### TASK INSTRUCTIONS
Below is some material. Set down exactly the line where "1596x784 pixels." appears and all lines after it, and stop at the last line.

### DATA EXCERPTS
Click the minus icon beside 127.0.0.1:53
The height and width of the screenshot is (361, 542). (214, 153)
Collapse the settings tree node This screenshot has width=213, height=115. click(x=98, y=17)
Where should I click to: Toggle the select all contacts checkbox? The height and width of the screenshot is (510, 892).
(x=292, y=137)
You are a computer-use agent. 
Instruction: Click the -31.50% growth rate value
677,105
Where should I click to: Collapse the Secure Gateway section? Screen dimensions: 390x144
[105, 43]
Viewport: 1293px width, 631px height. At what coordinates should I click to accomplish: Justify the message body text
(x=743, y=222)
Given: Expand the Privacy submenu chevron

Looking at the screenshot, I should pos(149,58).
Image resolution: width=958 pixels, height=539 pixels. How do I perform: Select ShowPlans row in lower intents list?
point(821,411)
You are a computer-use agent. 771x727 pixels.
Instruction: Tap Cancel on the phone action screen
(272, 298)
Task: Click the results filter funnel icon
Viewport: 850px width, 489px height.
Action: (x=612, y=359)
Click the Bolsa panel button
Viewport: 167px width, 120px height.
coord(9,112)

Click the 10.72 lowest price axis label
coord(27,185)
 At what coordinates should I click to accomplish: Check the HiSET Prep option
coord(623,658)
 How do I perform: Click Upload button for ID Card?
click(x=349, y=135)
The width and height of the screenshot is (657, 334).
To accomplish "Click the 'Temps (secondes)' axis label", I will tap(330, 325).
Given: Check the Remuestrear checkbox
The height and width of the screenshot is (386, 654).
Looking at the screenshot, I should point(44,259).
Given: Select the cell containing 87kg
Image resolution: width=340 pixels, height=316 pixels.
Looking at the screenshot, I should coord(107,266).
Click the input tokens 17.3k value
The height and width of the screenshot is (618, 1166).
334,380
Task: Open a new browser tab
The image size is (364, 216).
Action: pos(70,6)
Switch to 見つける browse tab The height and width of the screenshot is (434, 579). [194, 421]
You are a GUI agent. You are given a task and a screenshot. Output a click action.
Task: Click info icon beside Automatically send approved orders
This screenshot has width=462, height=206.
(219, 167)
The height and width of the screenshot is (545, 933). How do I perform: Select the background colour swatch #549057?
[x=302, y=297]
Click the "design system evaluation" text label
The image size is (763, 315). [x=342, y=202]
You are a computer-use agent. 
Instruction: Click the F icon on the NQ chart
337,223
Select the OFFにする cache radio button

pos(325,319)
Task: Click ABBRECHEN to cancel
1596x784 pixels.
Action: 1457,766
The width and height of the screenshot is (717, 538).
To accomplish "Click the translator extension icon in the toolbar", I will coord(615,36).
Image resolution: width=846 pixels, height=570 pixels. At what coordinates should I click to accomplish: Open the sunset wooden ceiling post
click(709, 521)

### RESPONSE AREA
1596x784 pixels.
Action: 1457,766
The width and height of the screenshot is (717, 538).
To accomplish "Click the translator extension icon in the toolbar", I will coord(615,36).
Image resolution: width=846 pixels, height=570 pixels. At what coordinates should I click to accomplish: Open the sunset wooden ceiling post
click(709, 521)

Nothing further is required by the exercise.